• TASKS TO COMPLETE:
1) In the forum exchange, why does the writer say the original poster can decide for himself what advice to take? Answer in one to three sentences.
2) Print the part of the forum exchange that opens with the words containing "You playing the" and closes with "his relationship going.".

Umm. No. I think you are the one who fails to "see the difference" or understand the analogy that was made. Read it again, slowly. The point is the op came here willingly to ask this specific question. He's a big boy and can make his own decisions about what advice to take. Everyone here knows this is the internet and being such there are inherent risks. If he wants to ask his friends he can. If he wants to see a professional he can. If he wants to elaborate more on "her side of the story" he can.
You playing the role of "thread hall monitor" to say "Danger, this is the internet and some advice here may not be what is best for you" is just plain silly. Here's another analogy for you, now concentrate. Your words are like those crazy warnings on products. "Do not use this hair dryer while in the shower" or "Caution, do not stick you hand under lawn mover while the blade is spinning". No DUH! Do you really think the op is a mindless fool that is going to use some of the moronic advice that you have referenced. I certainly hope not, but if he is that dumb then he doesn't deserve to keep his relationship going.
You actually have some good points. Stick with that and leave it up to the op to make up his mind on what "words of wisdom" or "voices of experience" to apply to his life.
Oh and as far as my personal ability to speak with any measure of authority or qualifications on this subject. I'll be happy to email you a copy of my Master's degree in Marriage and Family Therapy. You can also look up my Professional Counseling license online. If you'd like references from clients and families I've worked with then I can also provide those.
I'm not trying to be rude and you certainly haven't offended me. I'm just saying recognize that the internet is an amazing tool for communicating and connecting with others. Forums are a place to do that. It's up to the individual what they take from the interaction and how they apply it to their life. You can't control or moderate that. So relax, give your opinion, and enjoy the experience. 🙂
"Thread Hall Monitor".... that's a good line. I don't agree that I deserve it.... but I do like the idea. What's that phrase that lawyers use in court when they will accept the other sides facts without dispute? Anyway, I will accept that you have some experience with therapy etc. But I also have some experience, albeit through my wife's job, with the way women can get badly sideswiped by other people's action (her job doesn't entail getting sideswiped, but dealing with aftermath and changing the policies to encourage sideswiping).

• STORED DATA:

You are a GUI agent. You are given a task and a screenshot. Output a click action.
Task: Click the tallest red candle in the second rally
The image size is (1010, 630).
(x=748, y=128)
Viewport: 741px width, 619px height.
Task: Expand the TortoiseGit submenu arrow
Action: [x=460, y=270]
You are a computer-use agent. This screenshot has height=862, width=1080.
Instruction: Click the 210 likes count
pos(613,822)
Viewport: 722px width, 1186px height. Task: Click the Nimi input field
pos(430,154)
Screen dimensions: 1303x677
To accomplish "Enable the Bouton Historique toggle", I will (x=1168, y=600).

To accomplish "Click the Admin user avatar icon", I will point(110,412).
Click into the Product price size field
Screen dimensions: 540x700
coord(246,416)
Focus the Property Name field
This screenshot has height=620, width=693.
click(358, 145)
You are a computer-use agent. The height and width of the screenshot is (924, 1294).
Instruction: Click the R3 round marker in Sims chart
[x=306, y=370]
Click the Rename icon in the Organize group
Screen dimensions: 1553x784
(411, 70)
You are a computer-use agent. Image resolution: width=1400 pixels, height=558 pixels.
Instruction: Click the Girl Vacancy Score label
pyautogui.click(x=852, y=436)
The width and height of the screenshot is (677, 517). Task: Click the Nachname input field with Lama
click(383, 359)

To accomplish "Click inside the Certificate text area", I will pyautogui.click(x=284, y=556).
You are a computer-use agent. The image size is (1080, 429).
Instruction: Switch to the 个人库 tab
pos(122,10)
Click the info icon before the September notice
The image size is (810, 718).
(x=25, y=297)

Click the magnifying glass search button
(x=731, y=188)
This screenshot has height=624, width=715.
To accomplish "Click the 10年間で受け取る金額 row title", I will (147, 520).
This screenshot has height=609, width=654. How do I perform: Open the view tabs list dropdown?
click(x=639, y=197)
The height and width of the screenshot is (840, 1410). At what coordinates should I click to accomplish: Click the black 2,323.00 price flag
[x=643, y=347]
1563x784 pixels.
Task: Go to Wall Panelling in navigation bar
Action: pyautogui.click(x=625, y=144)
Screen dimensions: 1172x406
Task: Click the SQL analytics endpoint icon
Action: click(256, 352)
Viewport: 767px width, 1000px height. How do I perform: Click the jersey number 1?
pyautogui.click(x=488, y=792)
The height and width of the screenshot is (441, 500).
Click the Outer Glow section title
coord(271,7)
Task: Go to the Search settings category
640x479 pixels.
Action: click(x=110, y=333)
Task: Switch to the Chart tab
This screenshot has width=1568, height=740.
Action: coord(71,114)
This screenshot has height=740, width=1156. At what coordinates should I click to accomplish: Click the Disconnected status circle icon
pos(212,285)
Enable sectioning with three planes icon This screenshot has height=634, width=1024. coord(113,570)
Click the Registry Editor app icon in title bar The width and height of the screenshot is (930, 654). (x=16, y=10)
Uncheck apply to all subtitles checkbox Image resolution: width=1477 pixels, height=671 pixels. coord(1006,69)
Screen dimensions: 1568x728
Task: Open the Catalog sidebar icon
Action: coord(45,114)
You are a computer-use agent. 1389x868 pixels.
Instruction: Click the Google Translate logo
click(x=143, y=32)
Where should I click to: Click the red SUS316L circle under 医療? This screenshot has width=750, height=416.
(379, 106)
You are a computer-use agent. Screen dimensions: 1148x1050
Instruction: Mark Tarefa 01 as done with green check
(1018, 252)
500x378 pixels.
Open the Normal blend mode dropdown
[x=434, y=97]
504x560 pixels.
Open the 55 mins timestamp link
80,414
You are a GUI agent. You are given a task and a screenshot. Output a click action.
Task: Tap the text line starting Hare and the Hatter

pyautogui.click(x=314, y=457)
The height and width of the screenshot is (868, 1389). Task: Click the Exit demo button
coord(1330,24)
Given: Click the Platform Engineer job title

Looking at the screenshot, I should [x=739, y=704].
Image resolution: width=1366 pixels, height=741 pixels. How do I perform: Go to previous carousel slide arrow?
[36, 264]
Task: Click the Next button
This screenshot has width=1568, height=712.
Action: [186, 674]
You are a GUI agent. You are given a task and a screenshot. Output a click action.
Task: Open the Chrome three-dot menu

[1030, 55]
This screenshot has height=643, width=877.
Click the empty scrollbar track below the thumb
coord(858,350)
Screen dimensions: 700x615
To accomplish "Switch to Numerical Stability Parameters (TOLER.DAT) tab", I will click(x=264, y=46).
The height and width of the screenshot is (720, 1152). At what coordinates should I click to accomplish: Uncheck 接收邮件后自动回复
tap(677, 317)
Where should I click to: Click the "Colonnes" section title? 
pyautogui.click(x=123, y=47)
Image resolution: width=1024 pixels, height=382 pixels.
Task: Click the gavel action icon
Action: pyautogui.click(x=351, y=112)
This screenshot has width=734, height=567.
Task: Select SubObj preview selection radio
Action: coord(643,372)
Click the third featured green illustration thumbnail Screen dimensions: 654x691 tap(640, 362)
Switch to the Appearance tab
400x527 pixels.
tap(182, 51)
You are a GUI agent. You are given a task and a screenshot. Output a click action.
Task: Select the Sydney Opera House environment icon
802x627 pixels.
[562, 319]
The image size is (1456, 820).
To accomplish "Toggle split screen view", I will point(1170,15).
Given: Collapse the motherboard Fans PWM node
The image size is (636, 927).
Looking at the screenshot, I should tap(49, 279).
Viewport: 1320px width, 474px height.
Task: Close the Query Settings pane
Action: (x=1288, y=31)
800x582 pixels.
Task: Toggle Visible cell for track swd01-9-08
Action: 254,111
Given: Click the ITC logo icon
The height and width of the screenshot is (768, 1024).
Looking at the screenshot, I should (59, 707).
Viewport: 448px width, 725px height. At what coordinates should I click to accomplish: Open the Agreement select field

• ANSWERS TO THE PROBLEMS:
1) The original poster came to the forum on his own to ask this question, and he is an adult who can make his own choices. Everyone knows this is the internet and that it carries risks. He is also free to ask his friends or see a professional.

2)
You playing the role of "thread hall monitor" to say "Danger, this is the internet and some advice here may not be what is best for you" is just plain silly. Here's another analogy for you, now concentrate. Your words are like those crazy warnings on products. "Do not use this hair dryer while in the shower" or "Caution, do not stick you hand under lawn mover while the blade is spinning". No DUH! Do you really think the op is a mindless fool that is going to use some of the moronic advice that you have referenced. I certainly hope not, but if he is that dumb then he doesn't deserve to keep his relationship going.